Moshe-Mordechai van Zuiden
Moshe-Mordechai van Zuiden
Psychology, Medicine, Science, Politics, Oppression, Integrity, Philosophy, Jews -- For those who like their news and truths frank and sharp

Perhaps, hate is incomplete love, a failed expressions of genuine holy concern

If you’re addicted to your own hatred, the below might be not for you yet

Hatred has a bad name. Especially when it’s someone else’s hatred.

But, let’s try for a moment to walk in the footsteps of Marshall Rosenberg, the inventor of Non-Violent Communication. He proposed that judgments that stifle are really tragic expressions of needs. Someone gets praised or scolded but the speaker actually had a certain need that came out crooked and that probably didn’t get across. He strove to say: “Thank you for doing the dishes, I feel so loved now.” But he said: “Good you did the dishes.” Implied are: I hope you’ll often do the dishes.

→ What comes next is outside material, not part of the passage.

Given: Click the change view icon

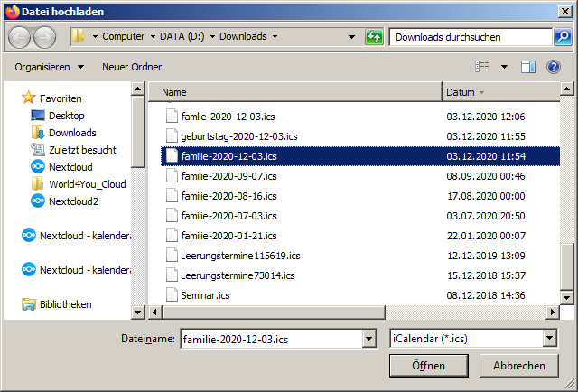Looking at the screenshot, I should coord(483,67).
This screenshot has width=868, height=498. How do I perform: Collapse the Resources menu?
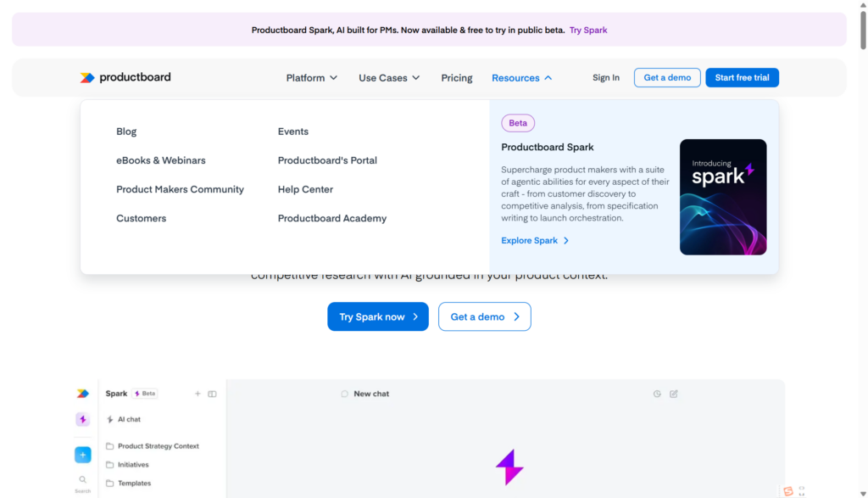point(521,78)
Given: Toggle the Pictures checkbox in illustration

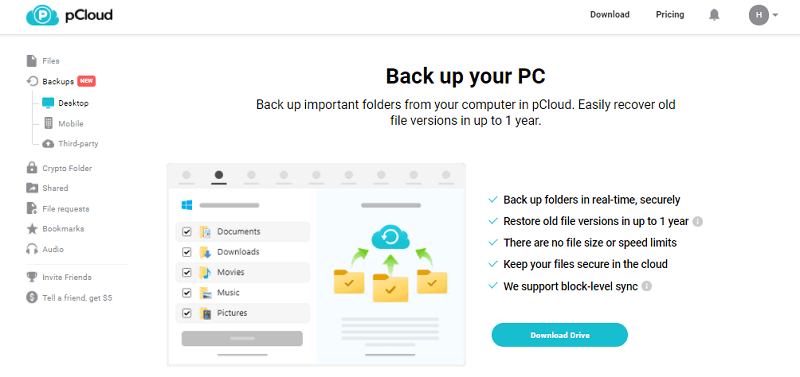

And: I tell you that’s good.

Now, is there another way to deal with Antisemitism than to say: ‘We are good, against Jew-hatred, and those for it are evil’? For many people that’s wise enough a lessen but what about those who’ll be ‘proud to hate Jews’? Just dismiss them as wicked? Isn’t there a constructive approach?

This is especially important as bigotry depicts ‘the other’ as subhuman. Anti-bigotry should have something better to say than: ‘No, you are.’ Remember, there are two kinds of people: people who divide humankind into two groups, and those who don’t. (Compare: There are three groups of people: those who can comprehend math and those who don’t.)

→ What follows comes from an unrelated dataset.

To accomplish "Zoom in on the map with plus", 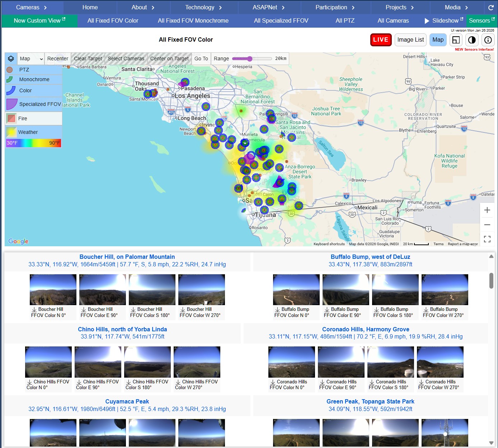I will click(x=487, y=210).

Perhaps, hatred could be a tragic expression of something noble too?

Hatred and love have in common a deep emotional connection. Love and hatred aren’t opposites. Their joint opposite is: to be indifferent. Most of the world is very deeply connected to the Jews, via hatred or love.

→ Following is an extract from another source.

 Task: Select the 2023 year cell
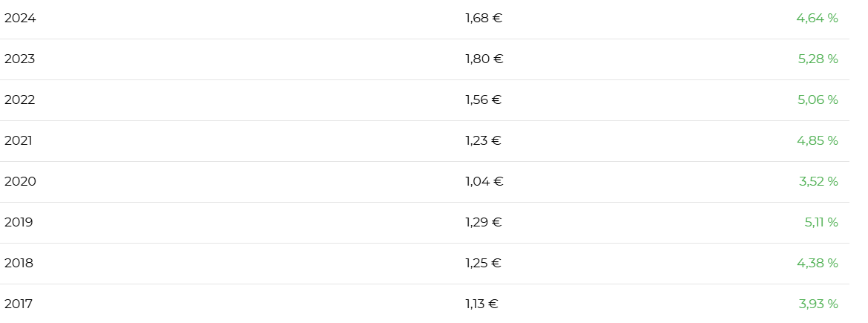pyautogui.click(x=20, y=59)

It could slightly unsettle people who feel a strong animosity against Jews to learn that their attitude might be seen as a form of close involvement with the Jewish People. That if they really want to be antagonistic to Jews, their only option is to shrug their shoulders about them from now on.

My rabbi taught me that hating in the Torah must mean: ‘not loving fully.’ It is inconceivable that Jacob ‘hated’ Leah. He could have loved her more.

Now, don’t ask Antisemites: ‘Why do you hate Jews?’ Maybe ask: ‘What do you need to do or add to make your love for the Jewish People fuller?’

Suggested answer: Make Jewish friends and listen to them at length.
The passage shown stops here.